On croit connaître la Beatlemania : des cris, des barricades, des silhouettes happées par la foule. Mais quand Paul McCartney se remet à raconter ces années-là, l’image se fissure et devient plus précise, plus humaine. Rien n’arrive d’un seul coup : entre 1963 et 1965, les Beatles franchissent des seuils, un à un, comme on change de pièce dans une maison qui rétrécit. Une salle trop petite, un hôtel qu’on ne traverse plus, une voiture qu’on ne conduit plus, puis des stades où l’on joue sans s’entendre. Au milieu de cette montée irréelle, il reste des détails qui disent tout : les Jelly Babies collés aux semelles, les cornichons repoussés au bord de l’assiette, l’angoisse avant Wembley, l’insolence millimétrée du Royal Command Performance, le vertige du Shea Stadium.
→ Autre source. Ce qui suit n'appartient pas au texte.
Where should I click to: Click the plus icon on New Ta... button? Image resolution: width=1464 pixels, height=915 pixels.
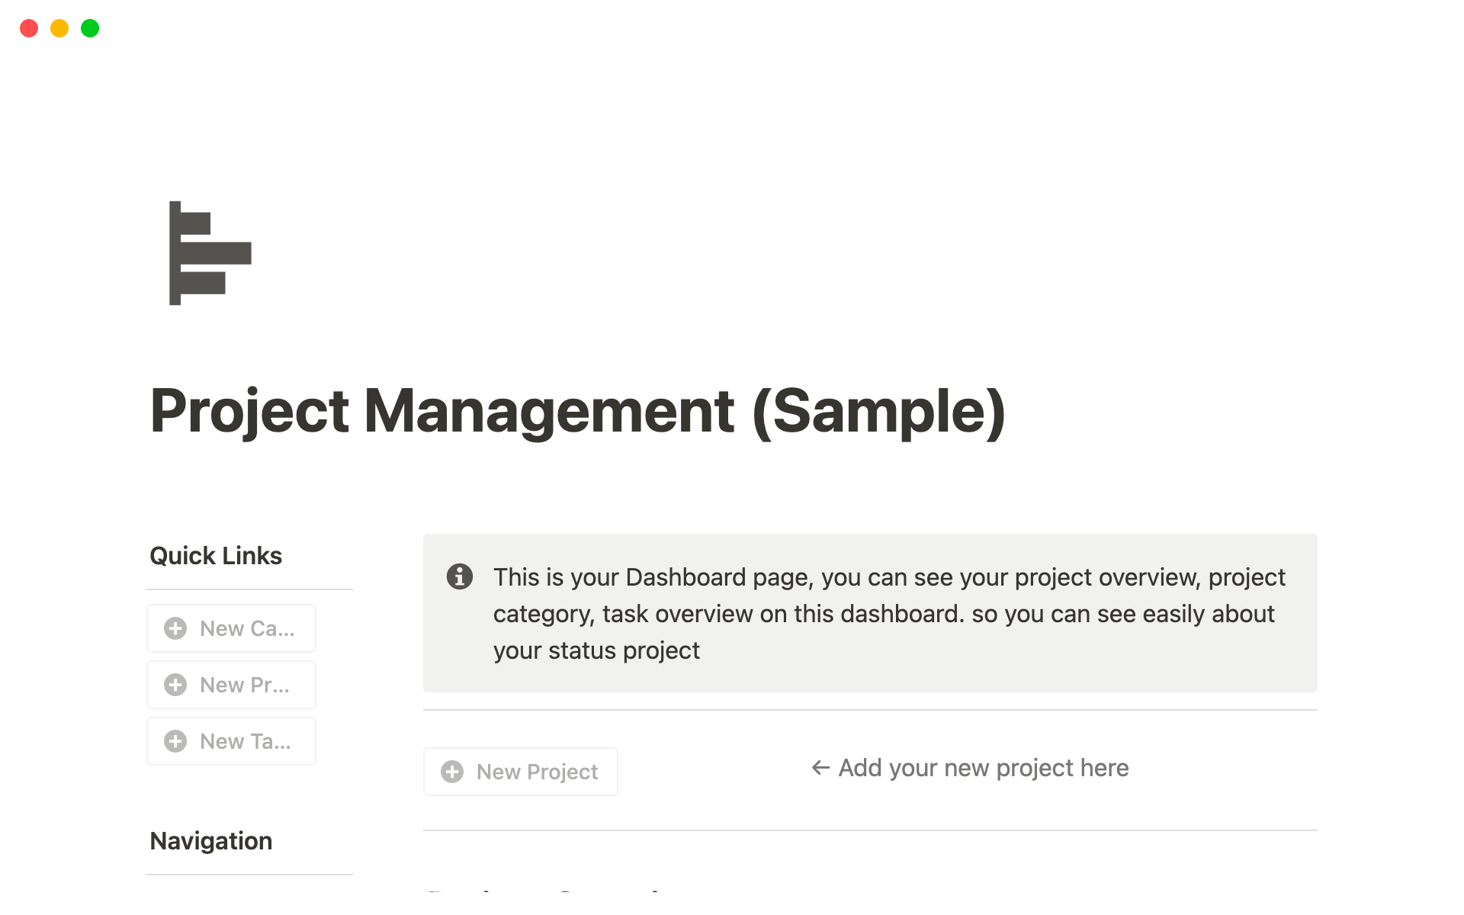tap(175, 741)
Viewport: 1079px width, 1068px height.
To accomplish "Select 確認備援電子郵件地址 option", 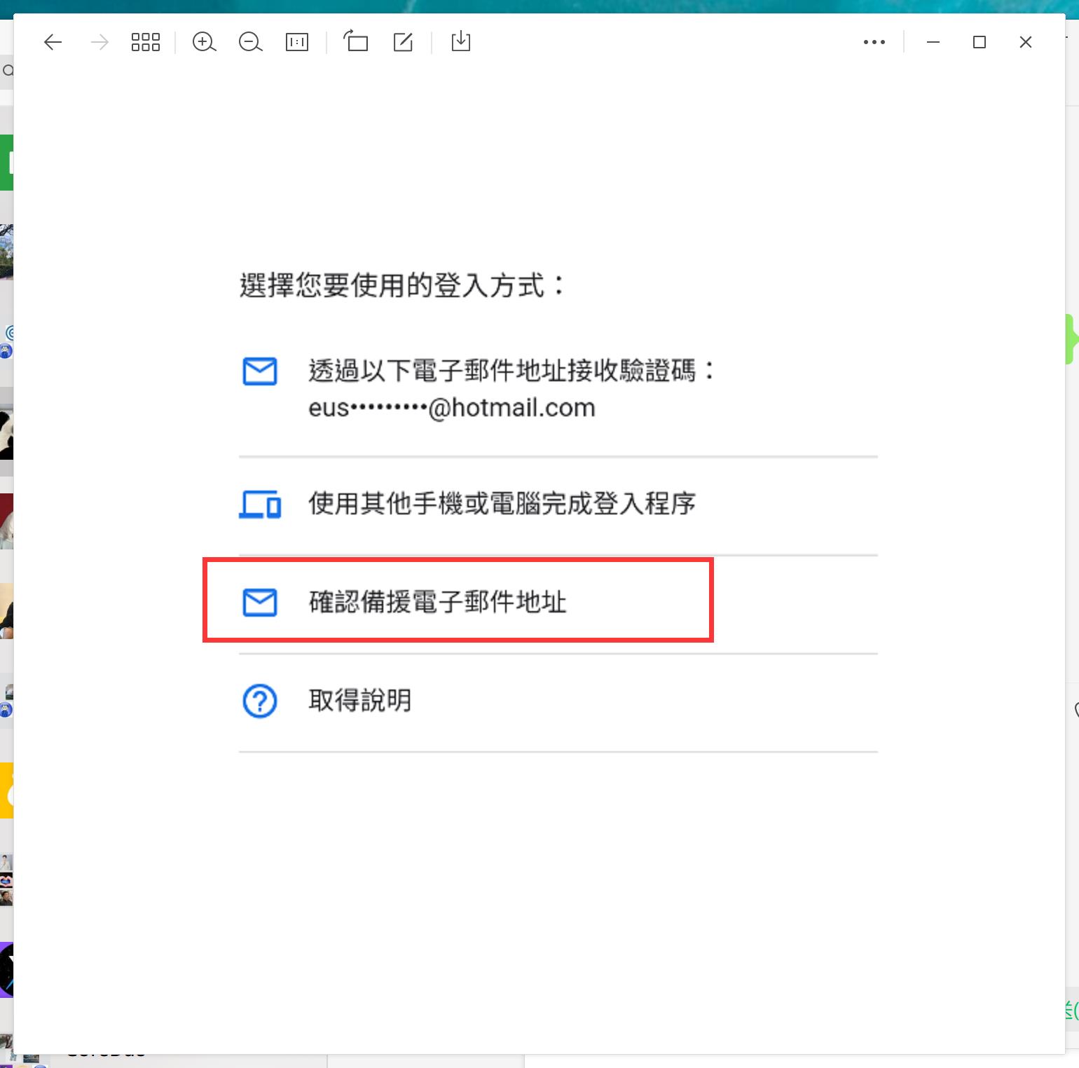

Et surtout ce rire, cette camaraderie de bande, cette façon de survivre en se moquant du protocole et des adultes importants. En suivant le fil de McCartney, on comprend que la Beatlemania n’est pas un décor hystérique : c’est une machine qui s’emballe… et quatre garçons de Liverpool qui apprennent, à toute vitesse, à tenir à l’intérieur du mythe.